Teacher Education and partnership
Rachel Lofthouse, Director of CollectivED The Centre for Coaching, Mentoring and Professional Learning has written this blogpost in support of the new #TeachBest campaign.
In 1990 I started my teacher education journey with a PGCE in Geography at Newcastle University. Thirty-one years later I am a Professor of Teacher Education at Leeds Beckett University and Director of CollectivED The Centre for Coaching, Mentoring and Professional Learning. In every year of those three decades my working life has been shaped by a constant and evolving interaction between student teachers and their mentors, between universities and schools, between teachers and researchers. My formation as an educator has been a journey of growth and transition, and I am fortunate to have supported, worked alongside, taught, and been taught by, many others in a range of teacher education partnerships.
At the heart of teacher education is the knowledge that we are all present as learners and that our expertise is built on a dynamic relationship between practice and research. As a teacher I took responsibility for my students’ learning, teaching hundreds of young people undertaking GCSE and A-levels. I also took responsibility for the initial professional learning of student teachers, both as a mentor and a visiting tutor. As a PGCE tutor and course leader I designed programmes of study which blended practical and academic learning and enabled new teachers to start their careers with confidence as reflective, informed and skilled practitioners. I developed modules for post-graduate professional study which allowed serving teachers and school leaders to gain further expertise and supervised their unique professional dissertations. As a researcher and specialist in coaching and mentoring I have contributed to the knowledge base that the profession draws on to continue to grow, and built international networks of professionals and academics with a shared commitment to supporting professional learning.
My professional biography and contribution were forged from the choices I was able to make because of the strength of the partnerships between schools and universities. My experiences are not unique; the teaching profession has been sustained over decades through these partnerships. The conversations and opportunities that exist in the work between academics and teachers create the capacity that we need to meet the needs of pupils and students in all of our schools, early years settings and colleges. We build intelligence into the profession. We are always learning. We will continue to evolve and serve communities. We must ensure that these partnerships grow for decades to come. We are not a market that needs review. We are an essential, creative and productive infrastructure that should be celebrated.

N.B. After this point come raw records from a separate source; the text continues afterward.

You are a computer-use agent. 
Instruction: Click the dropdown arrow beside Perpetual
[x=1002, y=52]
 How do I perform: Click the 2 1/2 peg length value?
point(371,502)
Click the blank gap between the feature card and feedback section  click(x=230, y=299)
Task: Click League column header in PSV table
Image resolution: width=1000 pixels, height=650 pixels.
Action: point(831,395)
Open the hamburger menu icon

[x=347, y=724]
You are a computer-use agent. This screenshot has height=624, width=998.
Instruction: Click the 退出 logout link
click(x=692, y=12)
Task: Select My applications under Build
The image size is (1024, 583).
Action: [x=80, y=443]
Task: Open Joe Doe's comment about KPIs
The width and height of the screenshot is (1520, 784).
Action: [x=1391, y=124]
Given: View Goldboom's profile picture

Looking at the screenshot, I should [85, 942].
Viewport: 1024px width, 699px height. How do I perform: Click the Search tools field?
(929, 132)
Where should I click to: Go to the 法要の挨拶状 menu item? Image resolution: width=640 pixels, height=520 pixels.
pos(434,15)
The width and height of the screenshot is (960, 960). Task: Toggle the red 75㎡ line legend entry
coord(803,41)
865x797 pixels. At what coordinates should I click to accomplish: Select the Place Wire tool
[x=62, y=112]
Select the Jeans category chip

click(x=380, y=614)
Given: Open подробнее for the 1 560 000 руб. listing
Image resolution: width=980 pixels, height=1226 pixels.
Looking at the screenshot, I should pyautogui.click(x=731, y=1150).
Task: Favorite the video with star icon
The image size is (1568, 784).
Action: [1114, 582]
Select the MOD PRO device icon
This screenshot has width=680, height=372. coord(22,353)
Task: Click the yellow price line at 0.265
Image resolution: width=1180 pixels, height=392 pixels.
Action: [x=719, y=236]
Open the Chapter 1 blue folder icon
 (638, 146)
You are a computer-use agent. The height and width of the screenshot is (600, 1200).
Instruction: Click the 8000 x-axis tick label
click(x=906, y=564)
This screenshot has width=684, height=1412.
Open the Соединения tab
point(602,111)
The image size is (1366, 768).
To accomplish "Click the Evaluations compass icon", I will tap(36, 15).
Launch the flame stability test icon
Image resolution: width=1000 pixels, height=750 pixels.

This blogpost was first published in support of the new #TeachBest campaign. As the campaign website states ‘Initial Teacher Education (ITE) partnerships across England are exceptional, ensuring we produce first-class, committed teachers who provide our country’s children and young people with the best start in life and the greatest opportunities to succeed after school. The quality of new teachers entering classrooms has never been better. Ofsted agrees – it has judged every single teacher education partnership as ‘Good’ or better. Yet we are concerned the government’s current review of the ITE sector will propose a system under which a small number of selected organisations offer short-term contracts to ITE providers.’
Rachel Lofthouse is Professor of Teacher Education in the Carnegie School of Education. She has a specific research interest in professional learning, exploring how teachers learn and how they can be supported to put that learning into practice.